Dirk Lotriet
2 minute read
18 May 2018
9:15 am

Like humour, farming is serious business

Dirk Lotriet

Most farmers – traditional white farmers as well as the rapidly growing number of black commercial farmers – are doing a sterling job of feeding the nation.

I have never seen a smaller pony than the tiny one at Nampo this week.

Nampo is the premier showcase for the agricultural industry on the African continent and quite an impressive experience. Nothing else illustrates as clearly that agriculture has become much more than a couple of old white men with bakkies and moustaches.

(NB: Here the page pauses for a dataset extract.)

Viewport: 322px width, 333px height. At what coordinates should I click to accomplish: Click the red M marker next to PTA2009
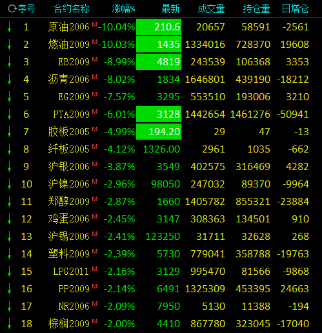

It has developed into an industry where you need to be a geneticist, a nurse, a vet, a horticulturist, an economist, a soil expert and a labour expert to be successful. But a sense of humour, it seems, is optional.

When the pony’s handler took it out of its stable, the equine magnet attracted a small but admiring crowd. It wasn’t too happy with all the people around and let out a high-pitched neigh.

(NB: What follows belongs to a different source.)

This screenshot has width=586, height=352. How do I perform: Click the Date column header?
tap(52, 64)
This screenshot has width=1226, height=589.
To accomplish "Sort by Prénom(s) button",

“It doesn’t sound like a pony,” said a stocky man with an impressive belly and a two-tone shirt. “It must be sick.”

“No,” I told him. “It’s not sick. It’s just a little hoarse.”

Nobody even smiled, which was quite upsetting.

If I wanted to spend my time with humourless people who can’t appreciate a well-crafted joke, I could have stayed home with the lovely Snapdragon, I thought as I strolled over to the bovine quarters to inspect the cattle.

I kept a low profile and tried not to draw attention.

The last time I visited Nampo was in 2015.

“I heard someone has bred a cow that looks like a lion,” my news editor told me. “Go and get a picture of it.”

“You must be joking,” I said. “It’s just not possible.”

But she insisted. That day the farmers laughed and laughed – at me (I swear I saw some of the cows giggling. Could you call them laughing stock?).

Then again, agriculture is no laughing matter.

Some farmers – and I believe it’s a small minority – have given the industry a bad name with despicable labour practices and farright tendencies.

But from my own experience, most of them – the traditional white farmers as well as the rapidly growing number of black commercial farmers – are doing a sterling job of feeding the nation. And they need the support of government and the public.

Because agriculture, just like humour, is a far too serious business to simply leave in the hands of farmers.